Exercise set
(a) Summarize the load balancer passage in two sentences.
(b) Continue the load balancer passage from the point where it stops.

-------- Given passage --------

Learn how to configure AWS load balancer rules for managing different application paths and access control. Explore steps to restrict access to specific paths and IP spaces while enabling seamless functionality across applications.

Table of Contents

Question

A company is deploying a new stateless web application on AWS. The web application will run on Amazon EC2 instances in private subnets behind an Application Load Balancer. The EC2 instances are in an Auto Scaling group. The web application has a stateful management application for administration that will run on EC2 instances that are in a separate Auto Scaling group.

The company wants to access the management application by using the same URL as the web application, with a path prefix of/management. The protocol, hostname, and port number must be the same for the web application and the management application. Access to the management application must be restricted to the company’s on-premises IP address space. An SSL/TLS certificate from AWS Certificate Manager (ACM) will protect the web application.

Which combination of steps should a network engineer take to meet these requirements? (Choose two.)

A. Insert a rule for the load balancer HTTPS listener. Configure the rule to check the path-pattern condition type for the /management prefix and to check the source-ip condition type for the on-premises IP address space. Forward requests to the management application target group if there is a match. Edit the management application target group and enable stickiness.

-------- Available data --------

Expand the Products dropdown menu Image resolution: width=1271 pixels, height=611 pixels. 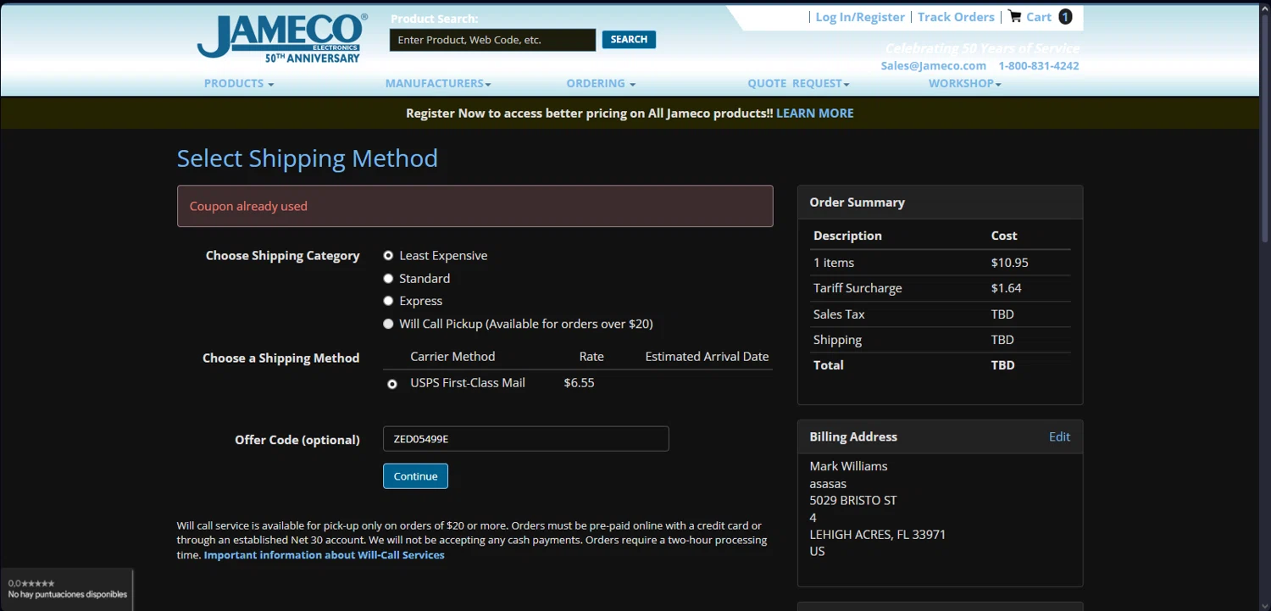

--------

Answers
(a) A company plans to run a stateless web application on EC2 instances in private subnets behind an Application Load Balancer, with a stateful management application running on EC2 instances in a separate Auto Scaling group. The management application must use the same URL as the web application under the /management path prefix and be reachable only from the company's on-premises IP address space, and option A proposes an HTTPS listener rule that checks path-pattern and source-ip conditions, forwards matching requests to the management application target group, and enables stickiness on that group.

(b)
B. Modify the default rule for the load balancer HTTPS listener. Configure the rule to check the path-pattern condition type for the /management prefix and to check the source-ip condition type for the on-premises IP address space. Forward requests to the management application target group if there is not a match. Enable group-level stickiness in the rule attributes.
C. Insert a rule for the load balancer HTTPS listener. Configure the rule to check the path-pattern condition type for the /management prefix and to check the X-Forwarded-For HTTP header for the on-premises IP address space. Forward requests to the management application target group if there is a match. Enable group-level stickiness in the rule attributes.
D. Modify the default rule for the load balancer HTTPS listener. Configure the rule to check the path-pattern condition type for the /management prefix and to check the source-ip condition type for the on-premises IP address space. Forward requests to the web application target group if there is not a match.
E. Forward all requests to the web application target group. Edit the web application target group and disable stickiness.

Answer

A. Insert a rule for the load balancer HTTPS listener. Configure the rule to check the path-pattern condition type for the /management prefix and to check the source-ip condition type for the on-premises IP address space. Forward requests to the management application target group if there is a match. Edit the management application target group and enable stickiness.
D. Modify the default rule for the load balancer HTTPS listener. Configure the rule to check the path-pattern condition type for the /management prefix and to check the source-ip condition type for the on-premises IP address space. Forward requests to the web application target group if there is not a match.

Explanation

To enable access to a management application using the same URL with a path prefix of “/management” and restricted to on-premises IP addresses:

  1. Option A: Insert a rule for the load balancer’s HTTPS listener to check for the “/management” path-pattern condition and the source IP condition for on-premises IP address space. Forward matched requests to the management application’s target group. Enable stickiness in the management application target group settings to maintain session persistence.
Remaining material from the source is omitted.